Reproduce verbatim the records between the line containing "coordinates (1392, 306)." and the line containing "Previous Year is", inclusive.
------ Data shown
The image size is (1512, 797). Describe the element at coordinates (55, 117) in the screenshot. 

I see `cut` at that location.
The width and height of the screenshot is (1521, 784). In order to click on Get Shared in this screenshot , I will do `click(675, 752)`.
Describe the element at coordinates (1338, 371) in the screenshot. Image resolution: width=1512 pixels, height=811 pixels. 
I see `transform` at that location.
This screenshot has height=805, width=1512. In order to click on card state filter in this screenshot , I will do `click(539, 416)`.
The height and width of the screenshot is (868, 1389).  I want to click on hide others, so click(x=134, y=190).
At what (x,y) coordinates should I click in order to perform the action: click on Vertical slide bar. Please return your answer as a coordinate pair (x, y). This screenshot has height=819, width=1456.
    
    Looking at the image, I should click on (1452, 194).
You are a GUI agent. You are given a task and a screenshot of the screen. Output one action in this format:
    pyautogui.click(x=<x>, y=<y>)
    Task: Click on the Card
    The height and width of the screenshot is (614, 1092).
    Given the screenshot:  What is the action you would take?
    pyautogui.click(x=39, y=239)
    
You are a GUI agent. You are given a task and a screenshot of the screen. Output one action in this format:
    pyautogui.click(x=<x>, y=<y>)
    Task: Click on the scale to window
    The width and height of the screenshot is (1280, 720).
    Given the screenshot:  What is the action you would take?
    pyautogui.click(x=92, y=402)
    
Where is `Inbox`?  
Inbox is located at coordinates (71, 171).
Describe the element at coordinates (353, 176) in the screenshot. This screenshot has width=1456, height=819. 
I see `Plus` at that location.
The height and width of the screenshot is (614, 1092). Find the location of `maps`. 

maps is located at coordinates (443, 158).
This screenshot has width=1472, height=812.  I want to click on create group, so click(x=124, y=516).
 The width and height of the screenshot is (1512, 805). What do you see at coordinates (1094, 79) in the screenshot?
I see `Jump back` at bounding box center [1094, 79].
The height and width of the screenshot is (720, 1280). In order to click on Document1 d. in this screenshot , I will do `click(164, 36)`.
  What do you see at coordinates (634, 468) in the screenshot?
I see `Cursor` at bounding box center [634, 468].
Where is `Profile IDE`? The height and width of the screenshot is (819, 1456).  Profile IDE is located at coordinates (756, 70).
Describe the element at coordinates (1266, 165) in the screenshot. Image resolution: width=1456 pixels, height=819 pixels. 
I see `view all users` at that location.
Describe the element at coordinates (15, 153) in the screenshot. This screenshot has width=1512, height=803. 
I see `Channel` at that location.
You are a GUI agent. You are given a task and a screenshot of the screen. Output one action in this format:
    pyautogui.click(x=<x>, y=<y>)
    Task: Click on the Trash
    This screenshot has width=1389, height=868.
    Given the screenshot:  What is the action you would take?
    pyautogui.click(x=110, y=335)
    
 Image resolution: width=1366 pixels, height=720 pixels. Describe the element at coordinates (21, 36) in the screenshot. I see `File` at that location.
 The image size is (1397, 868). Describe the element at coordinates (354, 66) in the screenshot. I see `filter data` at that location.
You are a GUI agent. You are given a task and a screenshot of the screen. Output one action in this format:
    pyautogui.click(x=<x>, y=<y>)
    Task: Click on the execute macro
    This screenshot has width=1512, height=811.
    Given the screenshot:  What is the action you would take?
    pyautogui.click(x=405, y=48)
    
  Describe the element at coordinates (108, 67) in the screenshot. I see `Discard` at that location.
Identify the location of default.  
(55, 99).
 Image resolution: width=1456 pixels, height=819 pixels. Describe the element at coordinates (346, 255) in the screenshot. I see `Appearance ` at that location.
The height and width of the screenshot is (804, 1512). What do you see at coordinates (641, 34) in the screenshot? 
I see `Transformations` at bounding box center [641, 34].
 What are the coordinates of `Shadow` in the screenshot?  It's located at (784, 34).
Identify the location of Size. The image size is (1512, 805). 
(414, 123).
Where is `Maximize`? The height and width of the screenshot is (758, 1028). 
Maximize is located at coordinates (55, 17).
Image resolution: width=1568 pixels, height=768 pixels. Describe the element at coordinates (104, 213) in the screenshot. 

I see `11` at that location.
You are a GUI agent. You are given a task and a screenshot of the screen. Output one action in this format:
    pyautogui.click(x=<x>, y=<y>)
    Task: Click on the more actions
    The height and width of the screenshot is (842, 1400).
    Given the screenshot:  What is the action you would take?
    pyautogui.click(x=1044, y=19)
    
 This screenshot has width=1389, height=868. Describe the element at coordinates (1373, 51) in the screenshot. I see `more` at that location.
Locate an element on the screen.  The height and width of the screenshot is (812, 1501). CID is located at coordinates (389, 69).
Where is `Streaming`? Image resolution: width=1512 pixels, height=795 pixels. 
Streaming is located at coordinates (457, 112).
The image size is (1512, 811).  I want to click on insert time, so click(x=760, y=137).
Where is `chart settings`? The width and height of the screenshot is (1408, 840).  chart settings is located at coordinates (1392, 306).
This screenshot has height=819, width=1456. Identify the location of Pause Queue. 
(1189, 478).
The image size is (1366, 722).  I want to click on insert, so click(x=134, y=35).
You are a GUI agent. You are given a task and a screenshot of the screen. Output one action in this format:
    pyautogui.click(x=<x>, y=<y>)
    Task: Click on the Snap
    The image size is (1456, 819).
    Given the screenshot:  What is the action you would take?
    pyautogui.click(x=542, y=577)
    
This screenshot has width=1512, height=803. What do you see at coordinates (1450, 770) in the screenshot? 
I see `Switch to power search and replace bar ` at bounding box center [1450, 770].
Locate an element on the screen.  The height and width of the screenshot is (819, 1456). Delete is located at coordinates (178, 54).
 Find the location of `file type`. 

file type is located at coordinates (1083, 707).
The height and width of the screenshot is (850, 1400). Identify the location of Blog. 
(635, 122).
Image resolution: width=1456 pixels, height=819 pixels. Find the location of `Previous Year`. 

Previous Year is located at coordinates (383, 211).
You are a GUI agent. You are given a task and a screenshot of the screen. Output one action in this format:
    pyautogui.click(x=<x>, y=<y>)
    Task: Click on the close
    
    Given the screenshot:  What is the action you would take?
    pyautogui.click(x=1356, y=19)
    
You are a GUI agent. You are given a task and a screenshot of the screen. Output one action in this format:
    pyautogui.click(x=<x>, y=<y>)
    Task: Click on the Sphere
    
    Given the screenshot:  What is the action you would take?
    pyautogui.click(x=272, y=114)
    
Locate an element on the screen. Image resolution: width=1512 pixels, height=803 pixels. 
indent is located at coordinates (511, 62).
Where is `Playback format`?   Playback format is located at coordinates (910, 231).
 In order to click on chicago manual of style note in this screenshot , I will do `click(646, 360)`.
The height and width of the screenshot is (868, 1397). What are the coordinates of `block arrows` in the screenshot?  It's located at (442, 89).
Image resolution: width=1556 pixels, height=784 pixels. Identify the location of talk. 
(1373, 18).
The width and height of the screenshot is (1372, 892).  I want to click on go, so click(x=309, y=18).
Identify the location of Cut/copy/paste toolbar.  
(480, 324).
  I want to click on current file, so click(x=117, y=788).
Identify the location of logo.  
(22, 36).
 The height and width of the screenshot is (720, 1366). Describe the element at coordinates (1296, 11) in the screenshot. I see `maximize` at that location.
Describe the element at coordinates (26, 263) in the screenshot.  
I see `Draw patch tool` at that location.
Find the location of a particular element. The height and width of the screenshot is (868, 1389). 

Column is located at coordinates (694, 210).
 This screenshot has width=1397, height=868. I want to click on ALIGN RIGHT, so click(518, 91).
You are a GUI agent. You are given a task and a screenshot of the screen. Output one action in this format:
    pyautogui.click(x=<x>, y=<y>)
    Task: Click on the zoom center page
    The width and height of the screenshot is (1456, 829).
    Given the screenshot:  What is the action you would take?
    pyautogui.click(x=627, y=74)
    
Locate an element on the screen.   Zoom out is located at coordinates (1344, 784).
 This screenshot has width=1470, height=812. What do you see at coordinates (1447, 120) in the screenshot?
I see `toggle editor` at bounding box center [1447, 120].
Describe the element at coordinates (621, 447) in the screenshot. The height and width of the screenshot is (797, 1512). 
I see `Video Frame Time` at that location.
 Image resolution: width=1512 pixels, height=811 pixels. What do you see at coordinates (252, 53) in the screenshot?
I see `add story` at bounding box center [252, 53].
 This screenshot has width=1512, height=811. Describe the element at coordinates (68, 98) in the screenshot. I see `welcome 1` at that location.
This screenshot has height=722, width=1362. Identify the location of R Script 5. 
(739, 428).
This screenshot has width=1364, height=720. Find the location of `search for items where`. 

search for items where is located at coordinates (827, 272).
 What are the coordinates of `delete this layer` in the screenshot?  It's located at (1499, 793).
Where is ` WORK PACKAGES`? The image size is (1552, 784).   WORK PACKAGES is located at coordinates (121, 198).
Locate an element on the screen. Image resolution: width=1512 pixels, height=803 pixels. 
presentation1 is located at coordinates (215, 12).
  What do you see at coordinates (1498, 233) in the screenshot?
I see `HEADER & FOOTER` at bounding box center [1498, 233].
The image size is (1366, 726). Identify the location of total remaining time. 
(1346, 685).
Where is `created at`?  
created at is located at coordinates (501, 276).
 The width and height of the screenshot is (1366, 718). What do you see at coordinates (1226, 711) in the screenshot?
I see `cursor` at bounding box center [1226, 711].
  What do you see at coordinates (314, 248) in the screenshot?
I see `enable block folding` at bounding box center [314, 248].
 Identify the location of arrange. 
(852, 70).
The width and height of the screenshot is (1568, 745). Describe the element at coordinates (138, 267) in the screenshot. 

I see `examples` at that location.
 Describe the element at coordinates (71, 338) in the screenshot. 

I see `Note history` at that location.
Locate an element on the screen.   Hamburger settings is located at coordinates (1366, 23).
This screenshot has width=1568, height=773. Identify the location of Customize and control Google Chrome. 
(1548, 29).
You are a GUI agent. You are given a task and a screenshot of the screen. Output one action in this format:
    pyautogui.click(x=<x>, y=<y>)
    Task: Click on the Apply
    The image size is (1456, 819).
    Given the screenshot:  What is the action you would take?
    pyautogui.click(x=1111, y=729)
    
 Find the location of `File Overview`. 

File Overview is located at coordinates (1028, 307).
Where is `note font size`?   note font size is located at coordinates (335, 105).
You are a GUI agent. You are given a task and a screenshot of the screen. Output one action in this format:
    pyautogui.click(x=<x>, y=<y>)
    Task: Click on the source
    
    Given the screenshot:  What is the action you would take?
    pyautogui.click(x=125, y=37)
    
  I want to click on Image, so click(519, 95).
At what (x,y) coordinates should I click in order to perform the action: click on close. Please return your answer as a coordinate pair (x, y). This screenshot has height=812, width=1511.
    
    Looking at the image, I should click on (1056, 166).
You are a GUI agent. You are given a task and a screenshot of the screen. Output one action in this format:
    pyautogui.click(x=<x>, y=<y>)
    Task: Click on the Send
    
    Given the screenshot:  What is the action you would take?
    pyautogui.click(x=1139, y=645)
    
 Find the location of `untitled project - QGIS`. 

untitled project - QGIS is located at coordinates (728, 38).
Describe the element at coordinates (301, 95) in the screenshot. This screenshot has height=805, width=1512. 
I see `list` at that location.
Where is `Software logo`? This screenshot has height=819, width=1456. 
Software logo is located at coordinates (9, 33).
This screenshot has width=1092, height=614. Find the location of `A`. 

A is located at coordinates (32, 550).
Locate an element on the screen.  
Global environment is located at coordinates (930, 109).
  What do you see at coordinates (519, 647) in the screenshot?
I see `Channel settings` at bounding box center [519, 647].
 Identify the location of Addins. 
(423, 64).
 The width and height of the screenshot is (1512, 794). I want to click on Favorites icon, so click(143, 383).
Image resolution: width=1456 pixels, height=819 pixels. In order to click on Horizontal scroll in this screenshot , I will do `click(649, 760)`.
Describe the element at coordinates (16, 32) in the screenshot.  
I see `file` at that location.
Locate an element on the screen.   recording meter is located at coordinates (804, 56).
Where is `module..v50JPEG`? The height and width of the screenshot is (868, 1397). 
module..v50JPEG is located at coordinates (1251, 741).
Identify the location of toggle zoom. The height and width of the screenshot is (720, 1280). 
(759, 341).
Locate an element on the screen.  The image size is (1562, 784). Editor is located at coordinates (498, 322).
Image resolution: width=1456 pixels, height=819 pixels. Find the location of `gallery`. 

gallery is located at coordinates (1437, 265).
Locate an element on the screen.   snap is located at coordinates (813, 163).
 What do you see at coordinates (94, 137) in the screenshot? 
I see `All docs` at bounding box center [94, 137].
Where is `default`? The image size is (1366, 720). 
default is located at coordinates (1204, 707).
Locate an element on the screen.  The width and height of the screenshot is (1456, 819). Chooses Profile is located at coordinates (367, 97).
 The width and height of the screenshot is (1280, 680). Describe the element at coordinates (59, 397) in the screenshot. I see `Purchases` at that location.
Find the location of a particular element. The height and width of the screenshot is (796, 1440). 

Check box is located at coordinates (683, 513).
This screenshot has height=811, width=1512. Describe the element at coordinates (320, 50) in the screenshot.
------------
■ **Finished task**
Where is `chart settings`? The width and height of the screenshot is (1408, 840).  chart settings is located at coordinates (1392, 306).
This screenshot has height=819, width=1456. Identify the location of Pause Queue. 
(1189, 478).
The image size is (1366, 722).  I want to click on insert, so click(x=134, y=35).
You are a GUI agent. You are given a task and a screenshot of the screen. Output one action in this format:
    pyautogui.click(x=<x>, y=<y>)
    Task: Click on the Snap
    The image size is (1456, 819).
    Given the screenshot:  What is the action you would take?
    pyautogui.click(x=542, y=577)
    
This screenshot has width=1512, height=803. What do you see at coordinates (1450, 770) in the screenshot? 
I see `Switch to power search and replace bar ` at bounding box center [1450, 770].
Locate an element on the screen.  The height and width of the screenshot is (819, 1456). Delete is located at coordinates (178, 54).
 Find the location of `file type`. 

file type is located at coordinates (1083, 707).
The height and width of the screenshot is (850, 1400). Identify the location of Blog. 
(635, 122).
Image resolution: width=1456 pixels, height=819 pixels. Find the location of `Previous Year`. 

Previous Year is located at coordinates (383, 211).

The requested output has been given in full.